Task to complete: Copy out the lines of the records below, and only those lines, from the one with "Viewport: 1459px width, 509px height." through the one with "Select the Tagging", exactly as they appear.

Records:

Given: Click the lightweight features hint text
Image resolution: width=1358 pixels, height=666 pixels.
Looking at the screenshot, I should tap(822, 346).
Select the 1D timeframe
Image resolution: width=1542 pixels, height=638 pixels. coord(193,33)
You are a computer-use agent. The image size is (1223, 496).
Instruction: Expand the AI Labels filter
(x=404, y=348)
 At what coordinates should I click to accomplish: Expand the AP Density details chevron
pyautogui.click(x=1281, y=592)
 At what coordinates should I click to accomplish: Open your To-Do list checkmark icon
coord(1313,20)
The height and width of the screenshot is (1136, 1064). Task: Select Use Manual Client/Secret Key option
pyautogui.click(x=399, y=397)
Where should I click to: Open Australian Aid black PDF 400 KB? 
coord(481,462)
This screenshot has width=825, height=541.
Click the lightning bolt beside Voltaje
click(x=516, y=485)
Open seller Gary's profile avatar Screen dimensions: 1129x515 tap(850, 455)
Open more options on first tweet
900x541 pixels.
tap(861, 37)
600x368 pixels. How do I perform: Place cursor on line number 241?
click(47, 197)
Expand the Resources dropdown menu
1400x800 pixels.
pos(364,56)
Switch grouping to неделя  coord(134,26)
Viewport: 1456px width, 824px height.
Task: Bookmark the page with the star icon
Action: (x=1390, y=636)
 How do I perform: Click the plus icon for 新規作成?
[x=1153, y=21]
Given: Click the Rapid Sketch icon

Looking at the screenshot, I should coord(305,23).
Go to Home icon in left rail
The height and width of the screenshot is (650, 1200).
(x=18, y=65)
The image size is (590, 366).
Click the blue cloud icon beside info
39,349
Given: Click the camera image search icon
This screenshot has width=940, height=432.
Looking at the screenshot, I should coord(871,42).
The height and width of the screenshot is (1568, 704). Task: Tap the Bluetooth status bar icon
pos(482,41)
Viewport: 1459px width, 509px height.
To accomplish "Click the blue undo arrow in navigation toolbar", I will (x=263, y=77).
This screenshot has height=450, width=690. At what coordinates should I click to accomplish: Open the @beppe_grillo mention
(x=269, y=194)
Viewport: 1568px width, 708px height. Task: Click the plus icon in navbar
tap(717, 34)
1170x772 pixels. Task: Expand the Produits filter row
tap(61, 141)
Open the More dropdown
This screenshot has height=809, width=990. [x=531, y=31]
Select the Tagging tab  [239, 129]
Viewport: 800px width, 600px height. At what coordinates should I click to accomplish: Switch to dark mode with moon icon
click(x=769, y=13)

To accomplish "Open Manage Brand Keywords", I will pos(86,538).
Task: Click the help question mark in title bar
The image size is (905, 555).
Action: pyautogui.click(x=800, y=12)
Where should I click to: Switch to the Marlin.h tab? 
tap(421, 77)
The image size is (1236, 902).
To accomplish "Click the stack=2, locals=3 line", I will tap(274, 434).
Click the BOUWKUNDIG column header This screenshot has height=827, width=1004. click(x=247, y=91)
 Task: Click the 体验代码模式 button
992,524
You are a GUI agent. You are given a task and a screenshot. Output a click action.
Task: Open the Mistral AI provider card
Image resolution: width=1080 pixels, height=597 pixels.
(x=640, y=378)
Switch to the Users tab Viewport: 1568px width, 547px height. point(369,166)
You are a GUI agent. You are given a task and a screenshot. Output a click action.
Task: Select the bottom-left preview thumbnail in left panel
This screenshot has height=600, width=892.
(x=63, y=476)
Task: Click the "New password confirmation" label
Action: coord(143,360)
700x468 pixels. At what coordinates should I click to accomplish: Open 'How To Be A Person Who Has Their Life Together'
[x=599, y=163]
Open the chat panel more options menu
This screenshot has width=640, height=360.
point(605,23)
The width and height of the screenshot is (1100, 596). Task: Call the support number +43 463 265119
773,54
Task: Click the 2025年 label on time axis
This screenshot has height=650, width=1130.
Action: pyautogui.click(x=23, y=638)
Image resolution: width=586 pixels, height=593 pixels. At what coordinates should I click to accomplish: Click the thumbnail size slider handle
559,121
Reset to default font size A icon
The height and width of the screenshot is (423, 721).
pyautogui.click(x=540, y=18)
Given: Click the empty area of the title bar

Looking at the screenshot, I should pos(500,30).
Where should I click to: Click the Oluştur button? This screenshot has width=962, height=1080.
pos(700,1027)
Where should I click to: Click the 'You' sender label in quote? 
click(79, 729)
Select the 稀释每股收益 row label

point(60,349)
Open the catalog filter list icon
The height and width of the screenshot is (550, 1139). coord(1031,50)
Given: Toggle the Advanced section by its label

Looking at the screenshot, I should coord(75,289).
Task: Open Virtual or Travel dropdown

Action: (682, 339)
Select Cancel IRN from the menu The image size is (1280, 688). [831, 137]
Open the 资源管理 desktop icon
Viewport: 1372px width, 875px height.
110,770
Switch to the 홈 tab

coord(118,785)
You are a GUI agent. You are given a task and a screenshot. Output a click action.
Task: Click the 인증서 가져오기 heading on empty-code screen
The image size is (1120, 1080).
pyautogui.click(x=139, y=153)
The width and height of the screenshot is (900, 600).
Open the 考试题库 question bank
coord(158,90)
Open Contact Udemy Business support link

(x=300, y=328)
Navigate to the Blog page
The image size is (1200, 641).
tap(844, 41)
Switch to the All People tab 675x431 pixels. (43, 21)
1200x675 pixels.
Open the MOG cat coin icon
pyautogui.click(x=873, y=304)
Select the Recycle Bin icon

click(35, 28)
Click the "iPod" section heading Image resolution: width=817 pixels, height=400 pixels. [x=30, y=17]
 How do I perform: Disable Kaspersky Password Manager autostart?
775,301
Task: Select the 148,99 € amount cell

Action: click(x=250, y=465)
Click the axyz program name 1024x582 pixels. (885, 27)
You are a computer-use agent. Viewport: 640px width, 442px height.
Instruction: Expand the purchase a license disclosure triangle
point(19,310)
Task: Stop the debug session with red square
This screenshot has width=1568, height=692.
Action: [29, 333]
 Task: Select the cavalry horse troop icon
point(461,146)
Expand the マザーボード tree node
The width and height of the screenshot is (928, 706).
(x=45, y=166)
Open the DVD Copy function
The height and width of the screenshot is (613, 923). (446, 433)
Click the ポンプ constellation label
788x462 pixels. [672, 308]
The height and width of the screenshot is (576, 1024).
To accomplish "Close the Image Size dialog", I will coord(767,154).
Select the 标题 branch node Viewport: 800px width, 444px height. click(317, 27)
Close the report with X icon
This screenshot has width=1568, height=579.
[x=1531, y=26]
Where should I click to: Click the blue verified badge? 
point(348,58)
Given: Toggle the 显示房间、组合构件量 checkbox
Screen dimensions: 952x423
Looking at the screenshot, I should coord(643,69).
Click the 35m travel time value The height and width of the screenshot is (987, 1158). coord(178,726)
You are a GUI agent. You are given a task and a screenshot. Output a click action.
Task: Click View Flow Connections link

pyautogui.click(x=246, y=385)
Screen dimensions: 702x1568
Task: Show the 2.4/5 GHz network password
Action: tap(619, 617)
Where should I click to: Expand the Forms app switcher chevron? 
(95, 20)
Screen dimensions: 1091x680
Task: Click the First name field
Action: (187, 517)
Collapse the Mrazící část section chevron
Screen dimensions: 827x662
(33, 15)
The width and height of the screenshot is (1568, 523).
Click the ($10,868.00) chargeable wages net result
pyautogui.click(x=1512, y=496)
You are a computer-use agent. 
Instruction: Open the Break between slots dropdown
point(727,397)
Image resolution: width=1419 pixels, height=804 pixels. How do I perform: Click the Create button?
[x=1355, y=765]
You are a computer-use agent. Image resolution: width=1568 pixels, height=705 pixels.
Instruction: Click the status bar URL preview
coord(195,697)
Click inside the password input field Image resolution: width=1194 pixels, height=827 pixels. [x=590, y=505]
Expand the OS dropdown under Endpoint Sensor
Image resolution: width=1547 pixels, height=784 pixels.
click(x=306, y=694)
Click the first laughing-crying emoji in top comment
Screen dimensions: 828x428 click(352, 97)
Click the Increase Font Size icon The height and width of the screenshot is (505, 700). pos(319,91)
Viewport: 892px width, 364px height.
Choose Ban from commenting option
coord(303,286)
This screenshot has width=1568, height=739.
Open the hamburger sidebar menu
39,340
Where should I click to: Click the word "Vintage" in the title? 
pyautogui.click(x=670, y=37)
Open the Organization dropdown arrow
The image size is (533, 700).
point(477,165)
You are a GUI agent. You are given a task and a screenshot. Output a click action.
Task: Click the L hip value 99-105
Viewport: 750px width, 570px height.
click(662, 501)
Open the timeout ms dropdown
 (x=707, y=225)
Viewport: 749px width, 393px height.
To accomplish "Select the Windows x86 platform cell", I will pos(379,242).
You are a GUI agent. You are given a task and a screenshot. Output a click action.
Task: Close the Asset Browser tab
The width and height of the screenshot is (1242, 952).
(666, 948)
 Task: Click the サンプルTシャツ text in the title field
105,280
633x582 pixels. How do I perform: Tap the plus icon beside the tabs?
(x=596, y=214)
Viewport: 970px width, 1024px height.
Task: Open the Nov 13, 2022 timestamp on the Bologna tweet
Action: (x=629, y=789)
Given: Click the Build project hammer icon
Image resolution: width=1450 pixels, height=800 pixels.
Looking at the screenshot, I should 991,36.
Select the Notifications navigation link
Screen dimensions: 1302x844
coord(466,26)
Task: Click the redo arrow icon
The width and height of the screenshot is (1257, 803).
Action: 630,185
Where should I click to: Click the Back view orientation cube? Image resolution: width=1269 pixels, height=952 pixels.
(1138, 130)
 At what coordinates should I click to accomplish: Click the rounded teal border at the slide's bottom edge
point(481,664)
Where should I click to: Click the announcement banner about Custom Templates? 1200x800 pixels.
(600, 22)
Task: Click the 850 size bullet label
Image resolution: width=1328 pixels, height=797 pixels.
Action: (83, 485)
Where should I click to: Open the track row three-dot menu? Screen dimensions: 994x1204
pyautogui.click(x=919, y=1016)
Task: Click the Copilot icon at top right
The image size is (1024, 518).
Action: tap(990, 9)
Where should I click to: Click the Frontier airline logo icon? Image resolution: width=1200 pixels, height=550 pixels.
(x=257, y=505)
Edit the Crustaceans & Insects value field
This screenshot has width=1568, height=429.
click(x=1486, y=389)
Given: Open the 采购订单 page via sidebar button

Result of the exercise:
Viewport: 1459px width, 509px height.
To accomplish "Click the blue undo arrow in navigation toolbar", I will (x=263, y=77).
This screenshot has height=450, width=690. At what coordinates should I click to accomplish: Open the @beppe_grillo mention
(x=269, y=194)
Viewport: 1568px width, 708px height. Task: Click the plus icon in navbar
tap(717, 34)
1170x772 pixels. Task: Expand the Produits filter row
tap(61, 141)
Open the More dropdown
This screenshot has height=809, width=990. [x=531, y=31]
Select the Tagging tab  [239, 129]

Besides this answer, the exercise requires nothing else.